Alabama Chief Justice Roy Moore, who notoriously ignored the U.S. Supreme Court's establishment of religion holdings in the so-called "Ten Commandments Case" a decade ago, brought Neilson out of retirement in mysterious circumstances last summer.
Moore named Neilson to serve as a part-time state judge to handle the Shuler case, whose docket and courtroom were kept secret during its main procedures.
The beating and jailing of Shuler last October under Neilson's contempt order had the effect of silencing a major regional pro-consumer voice in Alabama and the Deep South.
Financially strapped mainstream news organizations in Alabama and elsewhere have cut back on their coverage of such government functions as courts, law and police. Birmingham's daily newspaper (one of whose predecessors employed Shuler as a reporter for nine years) is published in print just three days per week to save money, for example.
Even those who do not like Shuler, his reporting, and the subjects of his commentaries might care about the national civil rights precedents being undermined with scant protest by his treatment. Those Constitutional protections were created by the founders and solidified by the courts to protect the public, not just reporters.

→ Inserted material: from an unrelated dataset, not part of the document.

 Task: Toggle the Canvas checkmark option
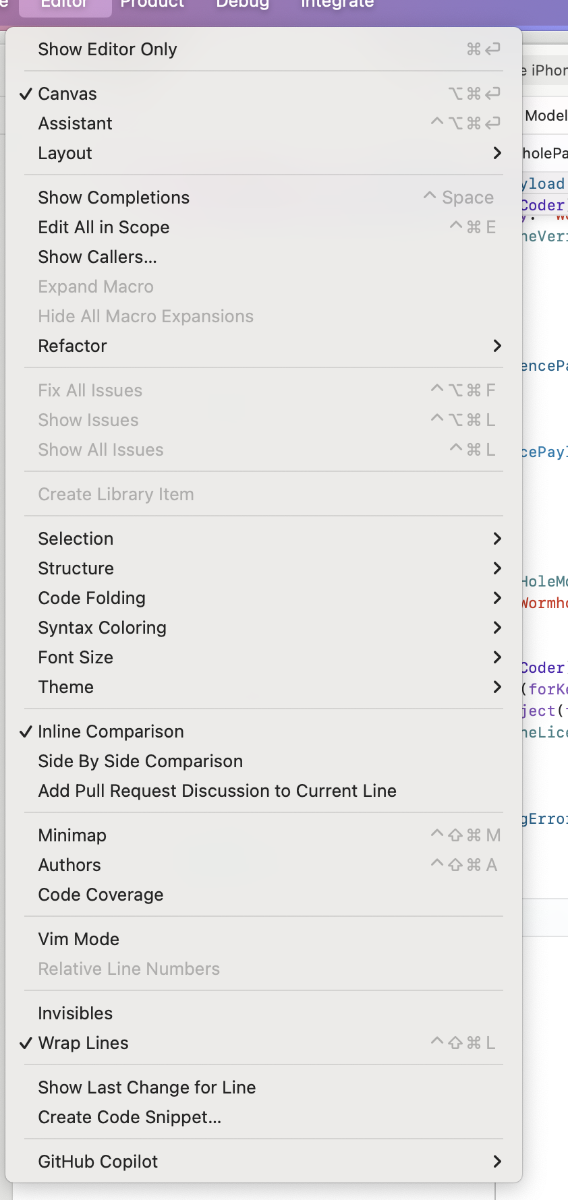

In 1813, for example, the Supreme Court voided by a 5-4 vote in U.S. v. Hudson and Goodwin the criminal convictions for seditious libel against the publishers of the Hartford Courant for their 1806 criticism of then-President Thomas Jefferson. In arguably the first free press case before the high court, the justices ruled that criminal convictions in the new nation must be on the basis of written law, not simply "common law" or other such informal legal tests.
The Courant was my first employer when I began my journalism career in 1970. I worked there as a reporter for 14 years, with an interlude as interim Sunday magazine editor. Later, my study of the Hudson and Goodwin libel prosecution provided a historical backdrop for my first book, Spiked: How Chain Management Corrupted America's Oldest Newspaper, published in 1987.
In 1931, the U.S. Supreme Court took another major step on behalf of vigorous reporting in its Near v. Minnesota ruling, which forbade courts from ordering "prior restraint" of news articles and speeches of all kinds before a finding of liability even if the publisher and the allegation each might offend local sensibilities.
Perhaps most importantly of all these cases, the U.S. Supreme Court in 1964 overturned by a 9-0 vote a $500,000 libel judgment Alabama authorities had won against civil rights leaders and the New York Times.
The Sullivan verdict against Montgomery Public Safety Commissioner L. B. Sullivan also overturned nearly $300 million in similar libel verdicts in the Deep South against the media. The ruling created a special "absolute malice" standard for reporting about obvious public figures such as Sullivan, Robert Riley and Luther Strange (and arguably the female plaintiffs as well).
This safe harbor for reporters -- and indeed all citizens -- to discuss public affairs whether in print or in speech thereby enabled vigorous national news coverage of the civil rights movement and all other public figures and issues since then. As a reminder, defendants in that case were not simply the New York Times, as nearly anyone seriously involved in journalism knows, but also citizens who had used the Times to portray the pro-segregation track record of Sullivan and other local officials.
Theoretically, that Supreme Court holding protects everyone -- except Shuler, apparently.
His judges have never applied the Sullivan standard to my knowledge, although it is impossible for outside observers to tell since the most relevant parts of his ordeal occurred in a sealed courtroom with a sealed docket. Court deputies barred from attending his key November hearing before Neilson any observers, except the judge's brother, who wanted to meet the wealthy wheeler-dealer plaintiff Riley, as I reported previously.